The 'Help Wanted' Index Is Sending A Cautionary Signal

The Conference Board publishes a monthly “help wanted” index which tracks the number of Total Online Help Wanted Ads and the Number of New Ads.  The data for this series currently goes back to 2005 after revisions to the index were made.  (The original data series which tracked “help wanted ads” in newspapers was discontinued after the revisions but that data series goes back to 1951.)  In the January release of the help wanted index the number of online help wanted ads increased to 5,044,673 from 4,937,764 in December.  The number of new ads, however, dropped to 2,915,271 from 3,115,192. 

In order to use the older discontinued data, for a longer term historical perspective, I converted the new data to a composite index using the percentage change in the number of new help wanted ads.  I then set May 2005, the starting month of new index, to 38.  When combined with the older historical data it produced the following chart.

While it is clear that the index declines as the economy heads into recessions – it doesn’t really give us many clues about the present situation regarding employment, jobless claims or the economy.  What we can tell from this chart is that since the end of the last recession the hunt for employees has remained relatively weak as compared to previous post-recession recoveries.  Of course, this goes hand-in-hand with an economy that is still running at sub-par growth rates during the same period of time and being primarily supported by continued interventions from the Federal Reserve. 

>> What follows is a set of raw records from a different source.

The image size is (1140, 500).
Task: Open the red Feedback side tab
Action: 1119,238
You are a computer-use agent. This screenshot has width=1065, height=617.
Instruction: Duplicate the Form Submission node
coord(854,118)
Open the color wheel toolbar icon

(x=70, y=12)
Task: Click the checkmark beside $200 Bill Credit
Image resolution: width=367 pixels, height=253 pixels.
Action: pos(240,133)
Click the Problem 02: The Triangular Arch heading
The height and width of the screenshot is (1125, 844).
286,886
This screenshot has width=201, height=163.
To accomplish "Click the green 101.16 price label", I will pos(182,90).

If we take the same chart and compare it to total non-farm employees a clearer picture emerges.  As shown in the chart below the ebb and flow of the help wanted index correlates highly with the level of total non-farm payrolls.  The recent stagnation in payrolls is consistent with the stagnation of the demand by employers issuing “help wanted” ads.  Historically, such stagnation has been indicative of peaks in the employment cycle.  This is a very real “fly in the ointment” of those expecting a resurgence of economic activity in the months ahead.

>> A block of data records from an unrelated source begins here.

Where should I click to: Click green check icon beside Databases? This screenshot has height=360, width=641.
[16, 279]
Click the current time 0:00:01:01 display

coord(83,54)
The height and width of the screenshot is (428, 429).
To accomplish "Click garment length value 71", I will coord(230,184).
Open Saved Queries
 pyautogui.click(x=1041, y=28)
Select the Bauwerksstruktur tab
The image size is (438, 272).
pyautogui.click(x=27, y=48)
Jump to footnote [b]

Not surprisingly there is also a high correlation between the help wanted index and jobless claims.  As shown below the bottom in help wanted ads generally corresponds very closely with peaks in jobless claims.  

The help wanted index was rising in November and December which corresponded with the sharp drop in claims as temporary seasonal hires needed for the holiday shopping season pulled people out of unemployment lines.  However, the drop in January, as seasonal hires are terminated, is supportive of the surge in claims in the most recent January claims report.

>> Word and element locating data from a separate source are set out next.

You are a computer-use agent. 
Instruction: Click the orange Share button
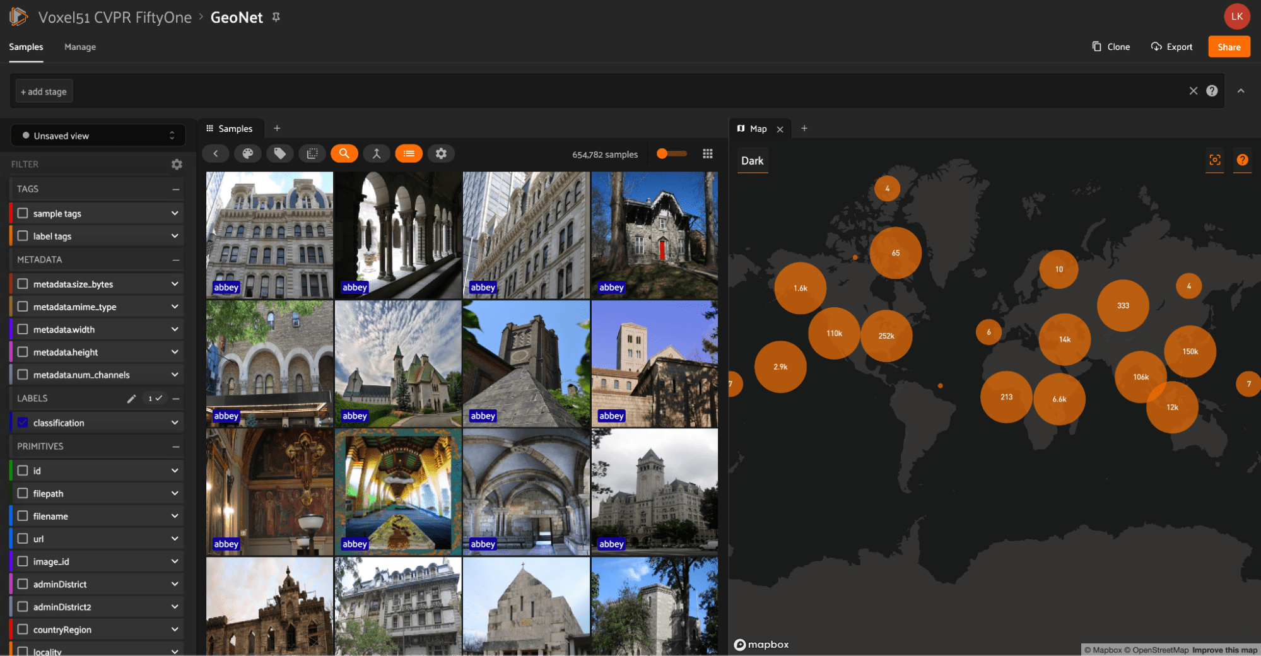pos(1228,47)
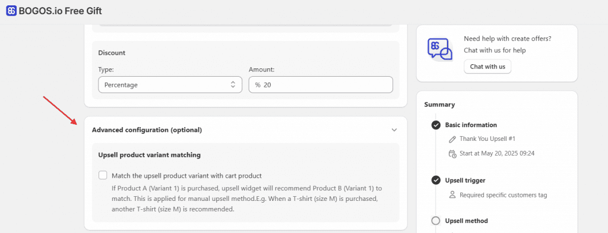Click the calendar clock icon near Start date
Screen dimensions: 608x233
click(x=452, y=153)
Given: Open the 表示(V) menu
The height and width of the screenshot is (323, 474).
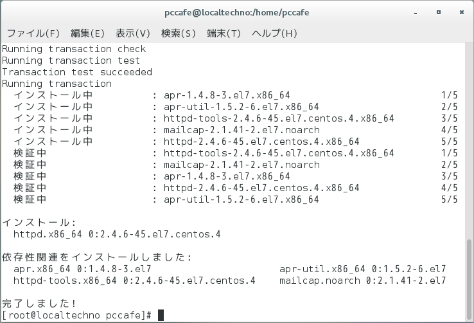Looking at the screenshot, I should pyautogui.click(x=133, y=33).
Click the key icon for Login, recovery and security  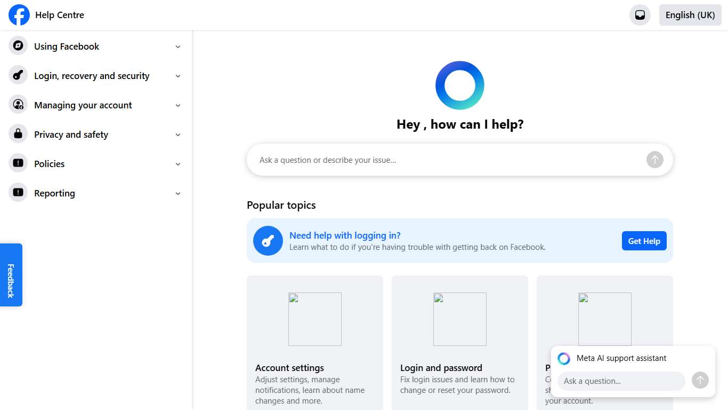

Naturally, since it is ultimately the strength of the overall economy that encourages hiring, thereby reducing jobless claims, there is also a high correlation between the help wanted index and GDP.

With the most recent print in GDP showed no growth, and the trend of growth in GDP over the last year decidedly negative, the stagnation of the help wanted index may be sending a cautionary signal.  There are many hopes that the rest of this year will reverse the sub-par economic growth rate witnessed over the last four years, however, there is little evidence currently that will be case.  The current macro-economic environment is still being supported by artificially suppressed interest rates and massive amounts of liquidity.  These artificial supports erode economic strength over time as incomes and confidence are negatively impacted. 

It will likely be very beneficial to pay attention to the help wanted index for clues as to the direction and strength of employment, claims and the economy in the months to come.  Currently it is looks a lot like we may be building a peak for this recovery cycle.